Nike Hypervenom II Ousadia Alegria to wyjątkowe buty piłkarskie, bo dedykowane wyjątkowemu graczowi. Zostały zaprojektowane przez grafika i designera z Brazylii, kraju pochodzenia Neymara. Jego grę cechuje odwaga i radość, a symbole serca i pięści mają nam się właśnie z tym kojarzyć. Model, który otrzymałem do testów, to Nike Hypervenom Phelon II Neymar.
__________
WYGLĄD
Grafika na cholewce utrzymana jest głównie w czerni i bieli - mimo to bardzo przyciąga wzrok. Dynamiczny wzór przepełniony jest radością i odwagą. Osobiście wolę prostsze kompozycje, ale fanom Neymara na pewno przypadnie on do gustu. Buty od razu kojarzą się ze zwinnością, a duży, czerwony swoosh w ich przedniej części oraz w okolicach pięty to coś zupełnie w stylu Nike - widać je z daleka.
__________
KONTROLA, CZUCIE PIŁKI, DOPASOWANIE I OCHRONA
Buty zbudowane są z syntetycznego materiału, który formowany jest w podobny sposób do tego z modeli Phantom, Phinish czy Phatal. Jest dość miękki, ale nie cienki. To sprawiło, że nie czułem piłki idealnie - można ocenić, że było nieźle. Wierzchnia warstwa nie powoduje dużego tarcia, więc piłka odrobinę się ślizgała. W kontroli ma nam pomóc trójwymiarowa faktura i rzeczywiście pomaga, bowiem piłkę prowadzi się dobrze. Asymetryczne wiązanie, którego zaletą jest oczywiście powiększona powierzchnia na bucie, ułatwia oddawanie strzałów. Powierzchnia ta jest również twardsza od pozostałej części cholewki, co pomaga przekazać piłce więcej energii. Taki układ sznurowania często sprawia jednak, że but gorzej się dopasowuje. W przypadku Hypervenomów rekompensuje to ich kształt.
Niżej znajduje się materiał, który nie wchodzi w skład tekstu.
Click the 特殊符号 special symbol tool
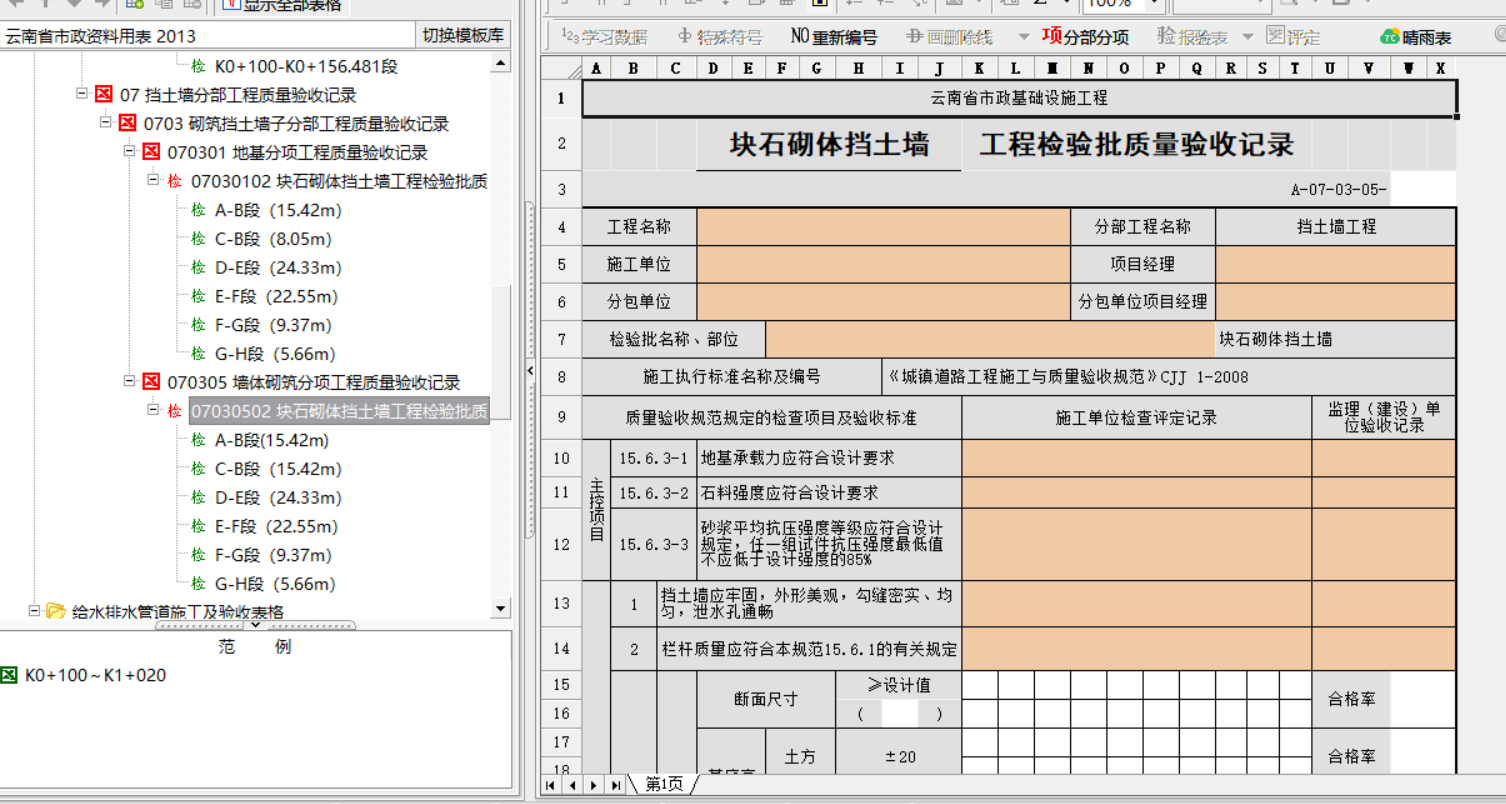 tap(719, 37)
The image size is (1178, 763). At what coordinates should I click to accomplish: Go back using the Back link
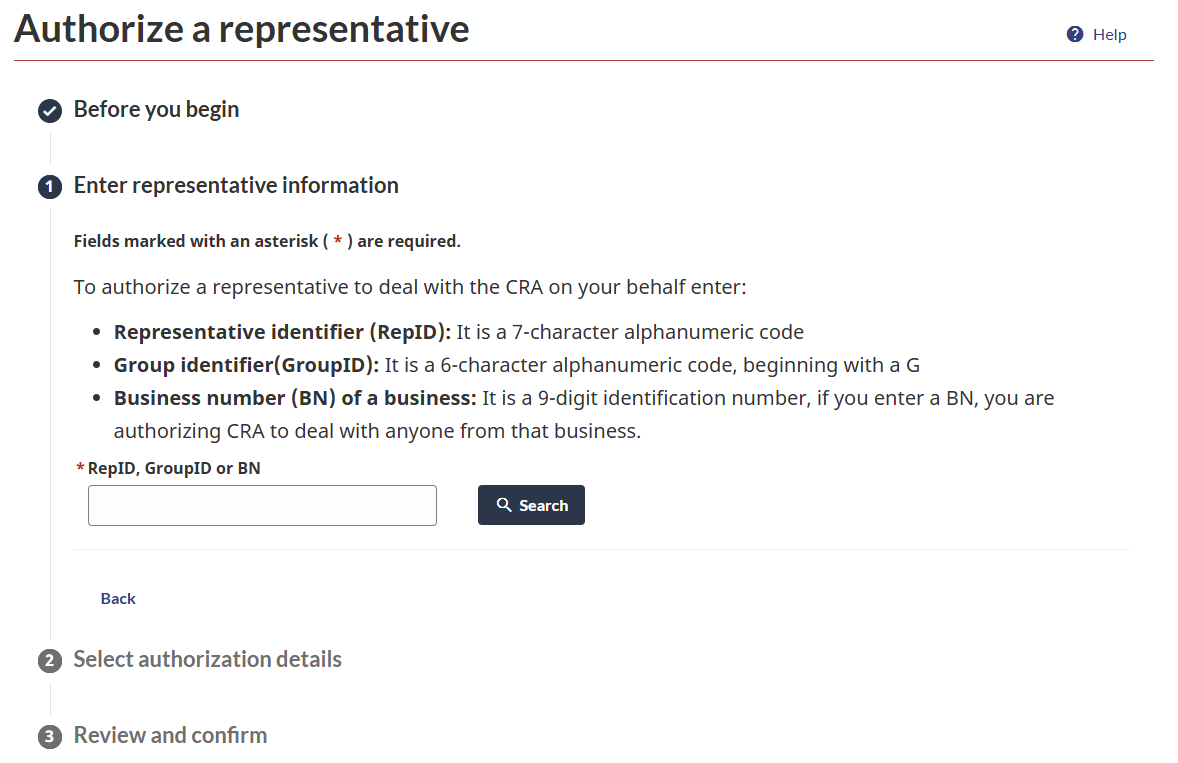118,598
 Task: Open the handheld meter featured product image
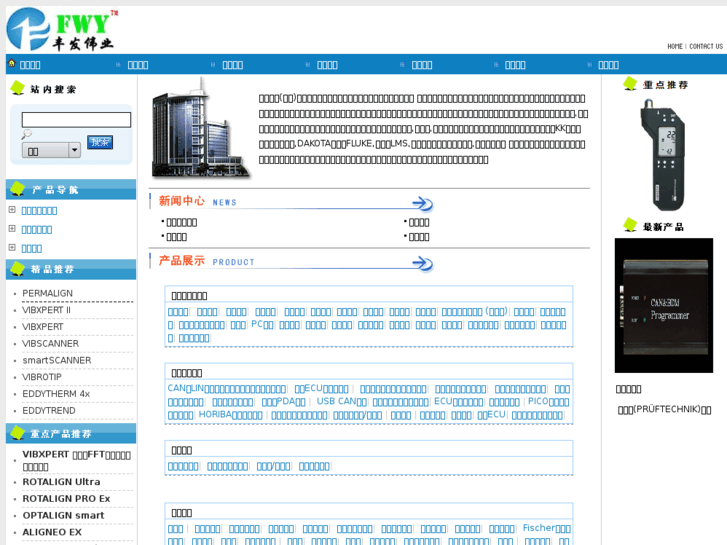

Leżą bowiem bardzo dobrze i czułem, że w bucie niewiele jest wolnych przestrzeni. To zależy jednak w dużej mierze od kształtu i budowy stopy. Osobom o stopie neutralnej lub wąskiej, z niższym podbiciem, buty będą pasować zdecydowanie lepiej. Wewnętrzne usztywnienie pięty idzie dość wysoko i daleko w stronę śródstopia. To sprawia, że stopa trzyma się w bucie naprawdę dobrze, a pięta otulona jest wszędzie, gdzie jest to potrzebne. Nie ma tu włókienek FLYWIRE, więc cała stabilizacja to zasługa materiału i budowy buta.
__________
PODESZWA
Na podeszwie znajduje się układ dwunastu korków, taki sam, jak w wyższych modelach. Głównym hasłem reklamowym Hypervenomów jest zabójcza zwinność. Dziesięć okrągłych i dwa podłużne kołki doskonale wywiązują się ze swoich zadań, rzeczywiście pozwalając na dobre przyspieszenie i zmiany kierunku biegu. Nie ślizgałem się na naturalnej, ani na sztucznej murawie. Dzięki temu, że kołków jest dużo i że nie są bardzo długie, łatwo jest także kontrolować piłkę podeszwą. Materiał, z którego zbudowano płytkę podeszwy, jest dość twardy. Może to mieć negatywny wpływ na nasze zmęczenie po dłuższym meczu czy treningu. W każdy krok trzeba włożyć po prostu trochę więcej energii. Zalety takiego rozwiązania można poczuć przy oddawaniu strzału. Twardsza płytka podeszwy pozwoli nam na nadanie piłce większej prędkości.
__________
WAGA
Waga obuwia nie imponuje. Pod tym względem nie wyróżnia się spośród innych produktów stawianych na tej półce jakościowej. 240 gramów to bardzo przeciętna waga jak na but, w którym mamy czuć się zwinni. W porównaniu np. z adidas X 15.3 czy Puma evoSPEED 3.4, nie ma dużych różnic.
___________
PODSUMOWANIE
Nike Hypervenom Phelon II Neymar prezentują się dobrze, a swoją budową zapewniają odpowiednie wsparcie podczas strzałów, podań czy przyspieszeń. Mając je na nogach, mogłem czerpać radość z gry, ponieważ - oprócz odrobinę zbyt mało szorstkiej zewnętrznej warstwy cholewki czy wagi - nie posiadają większych wad. Uważam, że to jedne z lepszych butów w swojej półce jakościowej.